This week a U.S. District Court Judge sentenced Tim DeChristopher to two years in jail for making false bids during a federal oil auction in 2008. For a few hours, DeChristopher was joined by more than two dozen protesters.
Following the sentencing, 26 protesters sat down on Salt Lake City’s South Main Street on the TRAX rail line, a light rail service in the city. Of those 26, 19 were taken into custody and charged with failing to comply with a police officer, obstructing vehicular traffic and obstruction of the public transit system. Thanks to an overcrowded jail; all of those taken into custody were released by Wednesday.

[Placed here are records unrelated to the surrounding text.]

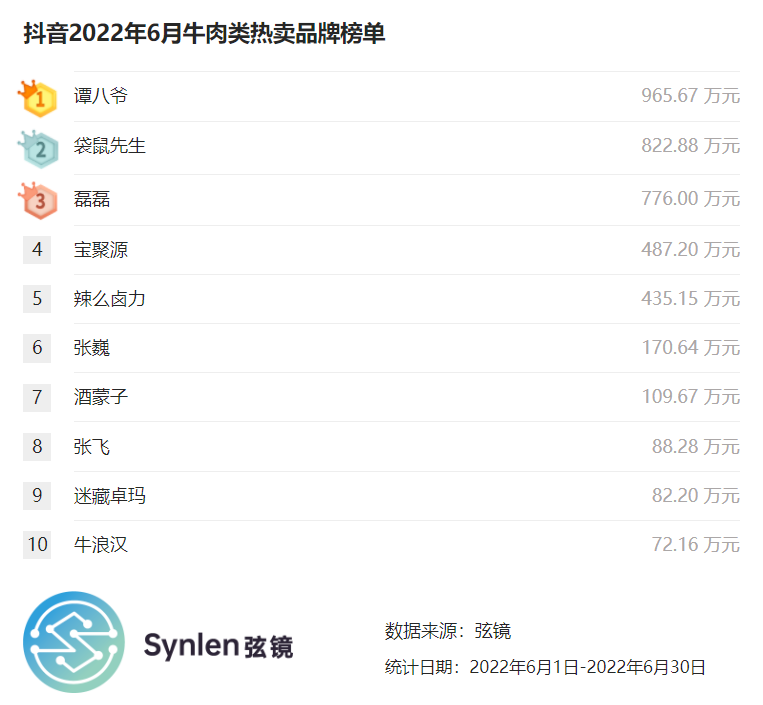
Task: Open the 宝聚源 brand entry
Action: point(101,249)
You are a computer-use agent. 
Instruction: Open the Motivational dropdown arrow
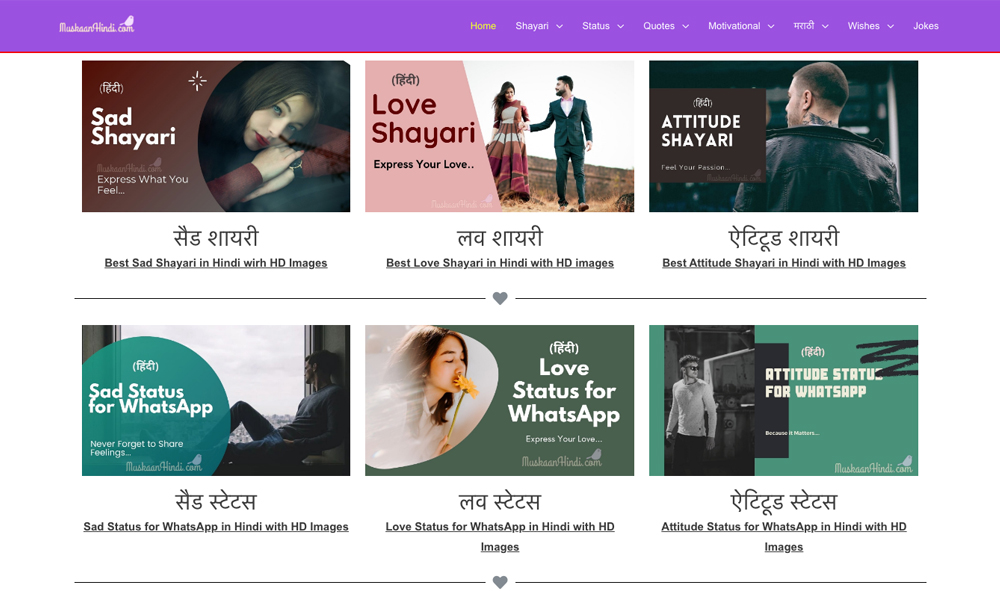(771, 26)

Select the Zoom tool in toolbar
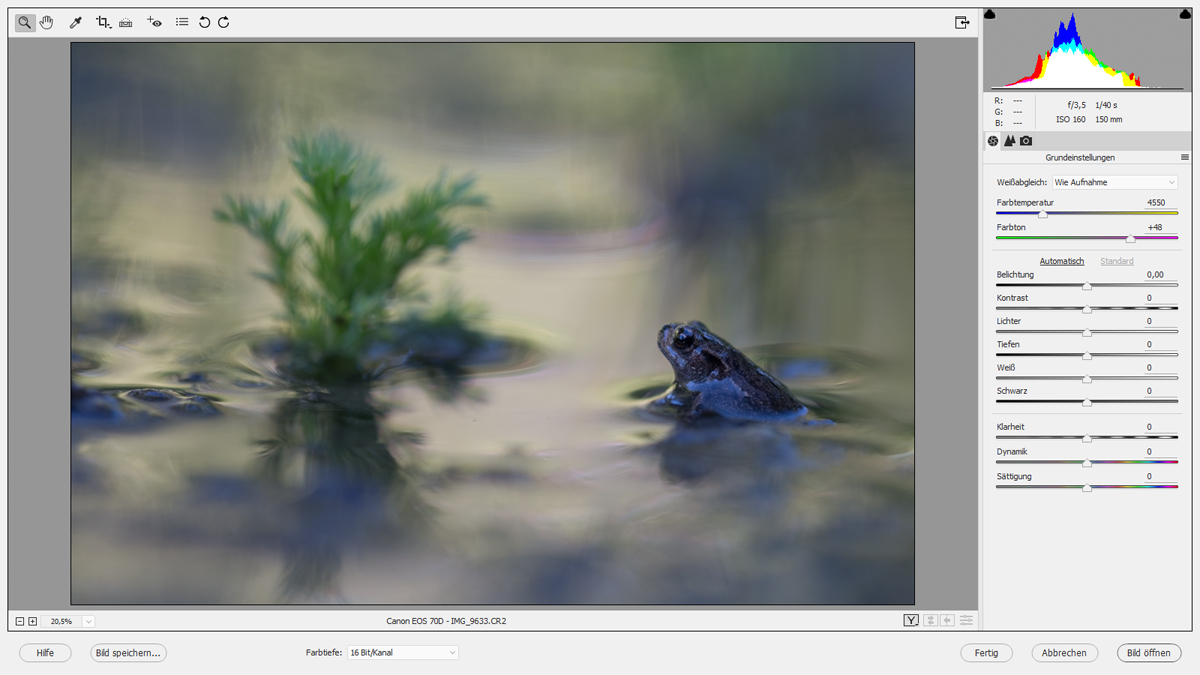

DeChristopher won’t be so lucky.
He is currently sitting in Davis County Jail in Farmington, Utah, where he is being held without bail, according to U.S. Marshals. DeChristopher is likely to serve the full two year sentence which, according to Judge Dee Benson, could have been lighter if DeChristopher hadn’t been so outspoken throughout the trial.
If not for that "continuing trail of statements," Benson said, DeChristopher might not have faced prosecution, let alone prison.
"The offense itself, with all apologies to people actually in the auction itself, wasn’t that bad," Benson said. Clearly the feds wanted to make an example of DeChristopher, who encouraged more civil disobedience against the oil industry. Benson’s message seemed lost on the 26 protesters. Now a man who many in the environmental community view as a hero will have some time to consider his next protest, which won't be happening until 2013 at the earliest.